We decided not to use the same
procedure to straighten the orders, because of the presence of a coloured
filter in the beam. This
filter is necessary to balance the exposures at the red end and the violet
end of the tungsten lamp.
But it implies that the spectrum is not flat along the wavelength coordinate.
Therefore, polynomials of order 7 to 19 were fitted to the continuum of
four very metal-poor (almost line-free)
stars : HD 221170, [Fe/H] = -2.10,
HD 216143, [Fe/H] = -2.15, HD 108317,
[Fe/H] = -2.36, HD 140283, [Fe/H] = -2.53 (Soubiran et al. 1998, paper II).
For each order k, the response
curve Bk(x) is given by the polynomial which is less affected by the spectral lines,
with respect to the three others.
Instead of using the tungsten response, the observed spectra are straightened by
dividing their flux,
order by order, pixel by pixel, by Bk(x), normalized at 1 at its maximum.
For further uses all the pixels that correspond to a response value lower
than 0.5 at the edges of the orders are rejected by giving them the flag value -100.0.

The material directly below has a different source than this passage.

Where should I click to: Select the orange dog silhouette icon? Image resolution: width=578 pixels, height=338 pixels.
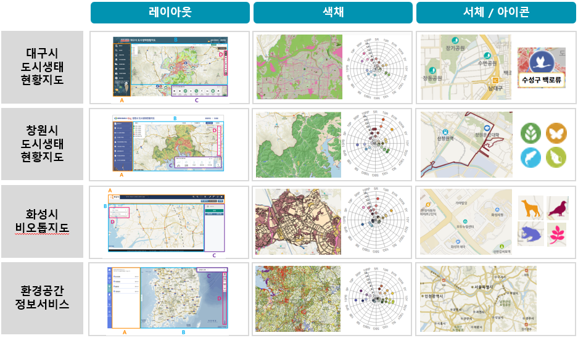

Orders 138 to 157 (the bluest spectral orders) were rejected, because
they were underilluminated with respect to the rest of the orders,
and too much degraded by noise.
If the spectral energy distribution (SED) of the target star is very similar to that of the star which was used for straightening the order, no significant slope in the SED of the straightened order is expected. If the two stars have different colours, a residual slope is expected. Initially, the adjustement of the slope between the target and a reference star was performed in the least square fit of the flux levels. However a better consistency was attained in removing this adjustment. In practice the slope remains very small over an order: about 1% from edge to edge for a 1200 K difference in effective temperature. The ``successful'' comparison star has of course a temperature difference considerably smaller than this, with respect to the target star, so the slope adjustment is not necessary. Indeed it is even unwise, because if slope adjustment is provided, the software try to compensate the presence of a strong line at the edge of an order in a comparison star, by inventing an unphysical strong slope in the target star, when the line is non-existent or much weaker in the target star (or vice versa). Figure 1 shows order 100 of HD 25329 before and after straightening.